>>>
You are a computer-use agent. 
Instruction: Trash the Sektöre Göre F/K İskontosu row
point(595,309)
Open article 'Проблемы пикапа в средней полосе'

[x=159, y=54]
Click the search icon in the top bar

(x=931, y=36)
<<<
>>>
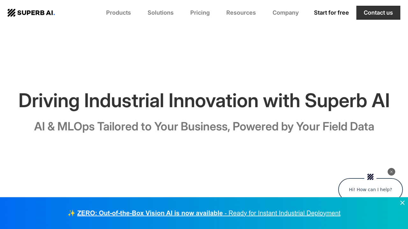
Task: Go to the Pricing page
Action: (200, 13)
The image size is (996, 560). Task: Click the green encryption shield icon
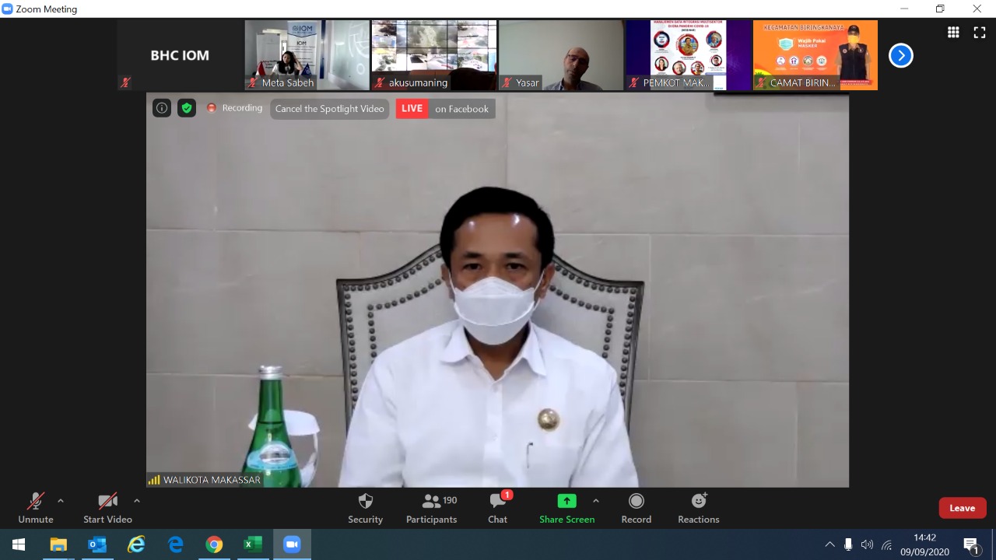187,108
<<<
What to do: Please restate word for word the lines from the one containing "You are a computer-use agent." through the one containing "point(595,309)", including both of those lines.

Answer to the exercise:
You are a computer-use agent. 
Instruction: Trash the Sektöre Göre F/K İskontosu row
point(595,309)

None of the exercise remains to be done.